* [INPUT MATERIAL]:

[Start of Attachment]

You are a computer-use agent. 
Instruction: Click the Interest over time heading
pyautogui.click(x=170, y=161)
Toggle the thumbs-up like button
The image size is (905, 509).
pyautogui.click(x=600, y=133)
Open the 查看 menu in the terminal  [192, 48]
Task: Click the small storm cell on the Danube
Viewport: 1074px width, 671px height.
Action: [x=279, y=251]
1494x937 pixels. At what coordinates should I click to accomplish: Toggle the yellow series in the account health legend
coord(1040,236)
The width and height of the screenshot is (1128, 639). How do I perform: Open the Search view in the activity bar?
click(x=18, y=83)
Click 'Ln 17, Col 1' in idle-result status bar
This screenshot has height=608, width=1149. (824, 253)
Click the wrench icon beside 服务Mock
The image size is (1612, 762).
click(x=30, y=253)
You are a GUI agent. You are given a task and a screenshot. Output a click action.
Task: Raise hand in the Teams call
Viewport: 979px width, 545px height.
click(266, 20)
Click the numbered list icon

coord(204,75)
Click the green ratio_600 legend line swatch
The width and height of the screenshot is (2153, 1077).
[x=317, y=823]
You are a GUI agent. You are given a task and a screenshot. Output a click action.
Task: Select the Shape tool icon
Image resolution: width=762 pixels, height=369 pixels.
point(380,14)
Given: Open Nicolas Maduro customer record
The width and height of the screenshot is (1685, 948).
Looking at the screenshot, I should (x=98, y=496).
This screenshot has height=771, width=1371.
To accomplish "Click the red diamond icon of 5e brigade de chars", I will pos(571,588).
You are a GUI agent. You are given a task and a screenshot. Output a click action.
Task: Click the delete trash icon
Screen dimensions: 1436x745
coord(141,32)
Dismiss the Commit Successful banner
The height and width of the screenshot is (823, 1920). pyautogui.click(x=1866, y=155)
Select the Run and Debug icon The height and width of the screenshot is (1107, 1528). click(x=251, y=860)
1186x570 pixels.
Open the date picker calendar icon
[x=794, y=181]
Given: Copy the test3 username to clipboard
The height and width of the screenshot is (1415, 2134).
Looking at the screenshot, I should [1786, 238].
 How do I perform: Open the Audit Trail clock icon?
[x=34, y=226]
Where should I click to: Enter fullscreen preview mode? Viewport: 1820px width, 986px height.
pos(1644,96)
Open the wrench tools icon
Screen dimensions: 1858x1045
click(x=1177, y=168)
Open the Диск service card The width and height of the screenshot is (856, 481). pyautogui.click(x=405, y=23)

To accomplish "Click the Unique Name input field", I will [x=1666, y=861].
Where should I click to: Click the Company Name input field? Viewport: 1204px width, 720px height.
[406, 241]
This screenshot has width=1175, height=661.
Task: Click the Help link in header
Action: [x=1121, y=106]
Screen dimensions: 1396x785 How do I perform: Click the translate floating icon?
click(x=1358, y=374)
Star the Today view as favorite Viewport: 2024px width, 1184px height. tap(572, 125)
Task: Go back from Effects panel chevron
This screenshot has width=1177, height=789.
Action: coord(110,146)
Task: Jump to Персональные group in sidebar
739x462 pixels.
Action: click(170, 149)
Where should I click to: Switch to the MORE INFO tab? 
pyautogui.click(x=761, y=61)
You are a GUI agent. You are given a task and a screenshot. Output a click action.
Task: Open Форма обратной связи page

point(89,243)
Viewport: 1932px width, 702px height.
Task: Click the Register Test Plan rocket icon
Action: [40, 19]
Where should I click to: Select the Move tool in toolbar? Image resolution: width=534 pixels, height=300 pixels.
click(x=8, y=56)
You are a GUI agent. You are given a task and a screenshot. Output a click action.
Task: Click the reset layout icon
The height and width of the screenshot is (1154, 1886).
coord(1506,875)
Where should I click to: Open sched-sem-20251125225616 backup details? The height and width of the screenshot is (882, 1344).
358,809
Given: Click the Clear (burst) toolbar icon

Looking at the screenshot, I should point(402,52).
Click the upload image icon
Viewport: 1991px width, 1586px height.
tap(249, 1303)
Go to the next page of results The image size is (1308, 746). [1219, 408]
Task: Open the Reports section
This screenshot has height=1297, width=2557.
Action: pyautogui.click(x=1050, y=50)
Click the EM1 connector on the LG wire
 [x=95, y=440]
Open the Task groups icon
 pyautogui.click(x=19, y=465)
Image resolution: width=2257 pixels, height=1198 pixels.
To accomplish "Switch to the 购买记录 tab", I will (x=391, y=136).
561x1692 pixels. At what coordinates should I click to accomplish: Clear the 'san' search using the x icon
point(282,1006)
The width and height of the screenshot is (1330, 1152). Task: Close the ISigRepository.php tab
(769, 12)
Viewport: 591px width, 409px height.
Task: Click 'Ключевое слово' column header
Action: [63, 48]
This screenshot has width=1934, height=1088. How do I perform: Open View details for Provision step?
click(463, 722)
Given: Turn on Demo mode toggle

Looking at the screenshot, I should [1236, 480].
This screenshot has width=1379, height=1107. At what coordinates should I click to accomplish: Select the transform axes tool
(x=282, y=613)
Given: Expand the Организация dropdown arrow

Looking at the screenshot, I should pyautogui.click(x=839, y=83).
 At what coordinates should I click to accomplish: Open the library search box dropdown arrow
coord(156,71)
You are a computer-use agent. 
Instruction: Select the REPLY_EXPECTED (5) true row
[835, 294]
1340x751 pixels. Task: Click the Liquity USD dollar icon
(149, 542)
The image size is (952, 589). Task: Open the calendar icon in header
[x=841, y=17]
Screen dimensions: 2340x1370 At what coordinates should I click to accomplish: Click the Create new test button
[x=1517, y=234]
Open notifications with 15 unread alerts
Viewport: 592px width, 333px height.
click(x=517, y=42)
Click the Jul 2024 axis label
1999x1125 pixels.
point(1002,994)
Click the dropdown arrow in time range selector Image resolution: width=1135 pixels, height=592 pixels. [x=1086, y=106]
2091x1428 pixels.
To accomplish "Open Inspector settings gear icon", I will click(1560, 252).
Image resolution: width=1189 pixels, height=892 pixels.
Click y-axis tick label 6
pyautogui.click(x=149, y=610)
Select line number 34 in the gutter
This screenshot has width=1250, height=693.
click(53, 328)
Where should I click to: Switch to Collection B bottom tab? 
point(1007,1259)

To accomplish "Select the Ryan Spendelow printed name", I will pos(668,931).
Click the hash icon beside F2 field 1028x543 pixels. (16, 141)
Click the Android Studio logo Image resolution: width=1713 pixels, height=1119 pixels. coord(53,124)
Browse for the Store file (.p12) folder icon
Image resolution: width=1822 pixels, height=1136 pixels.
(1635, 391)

[End of Attachment]

* [YOUR TASK]: Nothing in the data should be left out when you retype it exactly.

* [ANSWER TO THIS EXERCISE]:
You are a computer-use agent. 
Instruction: Click the Interest over time heading
pyautogui.click(x=170, y=161)
Toggle the thumbs-up like button
The image size is (905, 509).
pyautogui.click(x=600, y=133)
Open the 查看 menu in the terminal  [192, 48]
Task: Click the small storm cell on the Danube
Viewport: 1074px width, 671px height.
Action: [x=279, y=251]
1494x937 pixels. At what coordinates should I click to accomplish: Toggle the yellow series in the account health legend
coord(1040,236)
The width and height of the screenshot is (1128, 639). How do I perform: Open the Search view in the activity bar?
click(x=18, y=83)
Click 'Ln 17, Col 1' in idle-result status bar
This screenshot has height=608, width=1149. (824, 253)
Click the wrench icon beside 服务Mock
The image size is (1612, 762).
click(x=30, y=253)
You are a GUI agent. You are given a task and a screenshot. Output a click action.
Task: Raise hand in the Teams call
Viewport: 979px width, 545px height.
click(266, 20)
Click the numbered list icon

coord(204,75)
Click the green ratio_600 legend line swatch
The width and height of the screenshot is (2153, 1077).
[x=317, y=823]
You are a GUI agent. You are given a task and a screenshot. Output a click action.
Task: Select the Shape tool icon
Image resolution: width=762 pixels, height=369 pixels.
point(380,14)
Given: Open Nicolas Maduro customer record
The width and height of the screenshot is (1685, 948).
Looking at the screenshot, I should (x=98, y=496).
This screenshot has height=771, width=1371.
To accomplish "Click the red diamond icon of 5e brigade de chars", I will pos(571,588).
You are a GUI agent. You are given a task and a screenshot. Output a click action.
Task: Click the delete trash icon
Screen dimensions: 1436x745
coord(141,32)
Dismiss the Commit Successful banner
The height and width of the screenshot is (823, 1920). pyautogui.click(x=1866, y=155)
Select the Run and Debug icon The height and width of the screenshot is (1107, 1528). click(x=251, y=860)
1186x570 pixels.
Open the date picker calendar icon
[x=794, y=181]
Given: Copy the test3 username to clipboard
The height and width of the screenshot is (1415, 2134).
Looking at the screenshot, I should [1786, 238].
 How do I perform: Open the Audit Trail clock icon?
[x=34, y=226]
Where should I click to: Enter fullscreen preview mode? Viewport: 1820px width, 986px height.
pos(1644,96)
Open the wrench tools icon
Screen dimensions: 1858x1045
click(x=1177, y=168)
Open the Диск service card The width and height of the screenshot is (856, 481). pyautogui.click(x=405, y=23)

To accomplish "Click the Unique Name input field", I will [x=1666, y=861].
Where should I click to: Click the Company Name input field? Viewport: 1204px width, 720px height.
[406, 241]
This screenshot has width=1175, height=661.
Task: Click the Help link in header
Action: [x=1121, y=106]
Screen dimensions: 1396x785 How do I perform: Click the translate floating icon?
click(x=1358, y=374)
Star the Today view as favorite Viewport: 2024px width, 1184px height. tap(572, 125)
Task: Go back from Effects panel chevron
This screenshot has width=1177, height=789.
Action: coord(110,146)
Task: Jump to Персональные group in sidebar
739x462 pixels.
Action: click(170, 149)
Where should I click to: Switch to the MORE INFO tab? 
pyautogui.click(x=761, y=61)
You are a GUI agent. You are given a task and a screenshot. Output a click action.
Task: Open Форма обратной связи page

point(89,243)
Viewport: 1932px width, 702px height.
Task: Click the Register Test Plan rocket icon
Action: [40, 19]
Where should I click to: Select the Move tool in toolbar? Image resolution: width=534 pixels, height=300 pixels.
click(x=8, y=56)
You are a GUI agent. You are given a task and a screenshot. Output a click action.
Task: Click the reset layout icon
The height and width of the screenshot is (1154, 1886).
coord(1506,875)
Where should I click to: Open sched-sem-20251125225616 backup details? The height and width of the screenshot is (882, 1344).
358,809
Given: Click the Clear (burst) toolbar icon

Looking at the screenshot, I should point(402,52).
Click the upload image icon
Viewport: 1991px width, 1586px height.
tap(249, 1303)
Go to the next page of results The image size is (1308, 746). [1219, 408]
Task: Open the Reports section
This screenshot has height=1297, width=2557.
Action: pyautogui.click(x=1050, y=50)
Click the EM1 connector on the LG wire
 [x=95, y=440]
Open the Task groups icon
 pyautogui.click(x=19, y=465)
Image resolution: width=2257 pixels, height=1198 pixels.
To accomplish "Switch to the 购买记录 tab", I will (x=391, y=136).
561x1692 pixels. At what coordinates should I click to accomplish: Clear the 'san' search using the x icon
point(282,1006)
The width and height of the screenshot is (1330, 1152). Task: Close the ISigRepository.php tab
(769, 12)
Viewport: 591px width, 409px height.
Task: Click 'Ключевое слово' column header
Action: [63, 48]
This screenshot has width=1934, height=1088. How do I perform: Open View details for Provision step?
click(463, 722)
Given: Turn on Demo mode toggle

Looking at the screenshot, I should [1236, 480].
This screenshot has width=1379, height=1107. At what coordinates should I click to accomplish: Select the transform axes tool
(x=282, y=613)
Given: Expand the Организация dropdown arrow

Looking at the screenshot, I should pyautogui.click(x=839, y=83).
 At what coordinates should I click to accomplish: Open the library search box dropdown arrow
coord(156,71)
You are a computer-use agent. 
Instruction: Select the REPLY_EXPECTED (5) true row
[835, 294]
1340x751 pixels. Task: Click the Liquity USD dollar icon
(149, 542)
The image size is (952, 589). Task: Open the calendar icon in header
[x=841, y=17]
Screen dimensions: 2340x1370 At what coordinates should I click to accomplish: Click the Create new test button
[x=1517, y=234]
Open notifications with 15 unread alerts
Viewport: 592px width, 333px height.
click(x=517, y=42)
Click the Jul 2024 axis label
1999x1125 pixels.
point(1002,994)
Click the dropdown arrow in time range selector Image resolution: width=1135 pixels, height=592 pixels. [x=1086, y=106]
2091x1428 pixels.
To accomplish "Open Inspector settings gear icon", I will click(1560, 252).
Image resolution: width=1189 pixels, height=892 pixels.
Click y-axis tick label 6
pyautogui.click(x=149, y=610)
Select line number 34 in the gutter
This screenshot has width=1250, height=693.
click(53, 328)
Where should I click to: Switch to Collection B bottom tab? 
point(1007,1259)

To accomplish "Select the Ryan Spendelow printed name", I will pos(668,931).
Click the hash icon beside F2 field 1028x543 pixels. (16, 141)
Click the Android Studio logo Image resolution: width=1713 pixels, height=1119 pixels. coord(53,124)
Browse for the Store file (.p12) folder icon
Image resolution: width=1822 pixels, height=1136 pixels.
(1635, 391)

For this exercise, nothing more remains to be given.